*** PROVIDED PASSAGE
By combining the results from both cognitive services each face now has an object representation. All attributes from age through yaw are used to describe what type of face it is, while the landmarks and face rectangle are location attributes which are used to manipulate the face in the next process. Face quality, blurriness, motion blur and Gaussian blur are all values which indicate how certain photometrical conditions have affected the analysis, and are currently not utilised in any way.

A fairly primitive skin colour detection is then performed. Using the landmark points, a mask is created covering the parts of the face which are typically showing skin, meaning that the mouth, eyes and eyebrows are removed. The mean pixel intensity is calculated from the face underneath the mask and is represented as an RGB-value tuple. This concludes the process of creating a face object, ending the analysis process. To exemplify, Figure 4 shows three example faces, and Table 2 shows the facial attributes discovered for these faces.
******
*** PROVIDED DATA
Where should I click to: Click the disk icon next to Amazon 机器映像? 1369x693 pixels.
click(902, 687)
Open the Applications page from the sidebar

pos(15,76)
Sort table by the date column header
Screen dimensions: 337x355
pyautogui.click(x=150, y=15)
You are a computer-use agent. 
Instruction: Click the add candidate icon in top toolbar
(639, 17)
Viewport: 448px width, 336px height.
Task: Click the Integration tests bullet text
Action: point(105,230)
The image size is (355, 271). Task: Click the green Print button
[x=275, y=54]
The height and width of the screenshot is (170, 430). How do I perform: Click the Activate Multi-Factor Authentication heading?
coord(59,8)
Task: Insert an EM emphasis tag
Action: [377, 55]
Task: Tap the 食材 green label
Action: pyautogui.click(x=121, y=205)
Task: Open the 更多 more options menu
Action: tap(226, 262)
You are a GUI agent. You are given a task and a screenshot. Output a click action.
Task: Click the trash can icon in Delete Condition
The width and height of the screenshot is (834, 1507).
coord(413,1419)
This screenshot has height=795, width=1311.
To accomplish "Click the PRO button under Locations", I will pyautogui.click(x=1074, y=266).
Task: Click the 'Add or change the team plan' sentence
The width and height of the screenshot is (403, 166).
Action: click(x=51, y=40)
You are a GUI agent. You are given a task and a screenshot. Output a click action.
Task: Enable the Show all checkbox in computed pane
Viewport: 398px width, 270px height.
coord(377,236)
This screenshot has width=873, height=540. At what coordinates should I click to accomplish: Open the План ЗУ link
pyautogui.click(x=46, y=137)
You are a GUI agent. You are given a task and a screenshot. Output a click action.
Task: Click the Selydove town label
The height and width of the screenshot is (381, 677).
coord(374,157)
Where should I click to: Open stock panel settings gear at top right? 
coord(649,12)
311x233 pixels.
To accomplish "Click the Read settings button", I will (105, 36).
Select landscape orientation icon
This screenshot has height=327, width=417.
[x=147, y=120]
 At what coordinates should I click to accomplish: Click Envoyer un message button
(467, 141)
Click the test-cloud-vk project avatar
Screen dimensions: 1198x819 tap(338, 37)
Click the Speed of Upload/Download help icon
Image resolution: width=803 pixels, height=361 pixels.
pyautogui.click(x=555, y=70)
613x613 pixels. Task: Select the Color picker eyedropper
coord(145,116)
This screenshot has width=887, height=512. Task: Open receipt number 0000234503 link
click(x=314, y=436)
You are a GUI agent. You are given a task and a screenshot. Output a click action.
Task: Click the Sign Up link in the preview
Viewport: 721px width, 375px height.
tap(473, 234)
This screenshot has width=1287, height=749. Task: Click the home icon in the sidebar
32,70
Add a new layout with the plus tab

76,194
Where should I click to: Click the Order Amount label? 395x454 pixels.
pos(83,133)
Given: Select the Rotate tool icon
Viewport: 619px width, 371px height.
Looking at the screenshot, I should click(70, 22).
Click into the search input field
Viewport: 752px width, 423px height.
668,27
******
> [SET PROBLEM]:
Continue the face-analysis passage from its last sentence. The listing is separate material and has no connection to the face-analysis passage.

> [TASK RESPONSE]:
Table 2. Cognitive services attributes detected for the faces in Figure 4

Attribute	Face 1	Face 2	Face 3
Age	27.6	34.5	34.0
Gender	Male	Female	Male
Smiling	17.47	98.13	98.55
Right eye	no_glass_open	no_glass_open	no_glass_open
Left eye	no_glass_open	no_glass_open	no_glass_open
Moustache	0.0	0.0	0.5
Beard	0.0	0.0	0.4
Sidburns	0.0	0.0	0.4
Pitch	-0.37	2.06	3.59
Roll	4.25	1.33	-0.74
Yaw	-4.32	-2.79	1.27

Figure 4. Faces analyzed for face attributes in Table 2

Manipulation

After the analysis, we are left with a face object for each detected face, ready for anonymization. Each face is anonymised separately. Prior to any manipulation, each face is first cropped from the original image using the detected face rectangle (which is in fact always a square). This means that all images, which are represented as two-dimensional matrices where each cell contains a pixel/RGB-tuple, will be of equal size. An input parameter, α, is also provided. This α blending parameter could be described as the degree of anonymization, i.e. how much, or how little, of the original face is to remain in the end result.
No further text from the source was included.